文字どおり、単純に1つの土地を複数に分けることだと思ってしまいがちですが、ただ土地を分ける場合には分割という言葉が使われます。
今回ご紹介する分筆とは、土地を売りに出す際や相続をする際に、その土地を複数に分け、それぞれの土地に異なる所有権を登記することを言います。
そのため、所有している土地をすべて売りに出すのではなく、一部のみを売りに出したい場合や、相続をしやすくするために分筆してから売却をする場合などに有効な方法と言えます。
最初は1つだった土地を所有者を分けて登記することで、複数の建物を建てることが可能になるので、利用したい状況に合わせて方法を選択することが大切と言えます。
不動産売却における分筆のメリット
分筆をすることによる一番のメリットは、分筆の一番の目的とも言えますが、やはり権利関係を分けることができる点にあると言えます。
土地が大きいほど、その所有権を複数に分けることでさまざまな使い方をすることができますし、1筆だけの場合にはできなかったことができるようになります。
次に、メリットとしてよく考えられるのは、複数の地目を登記することができるという点です。

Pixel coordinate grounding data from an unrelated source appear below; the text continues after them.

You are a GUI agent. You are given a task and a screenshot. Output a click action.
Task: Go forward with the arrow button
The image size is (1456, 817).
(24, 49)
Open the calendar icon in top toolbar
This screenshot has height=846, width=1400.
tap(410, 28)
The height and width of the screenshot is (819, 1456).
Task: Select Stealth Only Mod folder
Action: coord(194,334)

地目とは、どの土地をどのような目的で利用するかの区分のことを指し、一般的に「宅地」「山林」「原野」「田」「畑」などに分けられます。
この点に関しても先ほどご紹介したように1筆だけではできなかったことができるという意味で、区分である地目を複数に設定することでその土地を最大限有効活用することができると言えるでしょう。
これらの利点が、土地を分けて登記することはその土地の使い勝手が非常に良くなるということに繋がります。
その他にも、土地を分けることで税金が安くなるケースもあります。
その土地に課せられる固定資産税などの税金は、基本的には評価額によって決まりますが、土地を複数に分けることでそれぞれに別の評価額が出されることになります。
土地が道路に面している場合などには必然的に評価額は上がってしまうことになりますが、分けることによって道路側に面していない土地の評価額が下がり、結果的に支払う税額も下げられる可能性があります。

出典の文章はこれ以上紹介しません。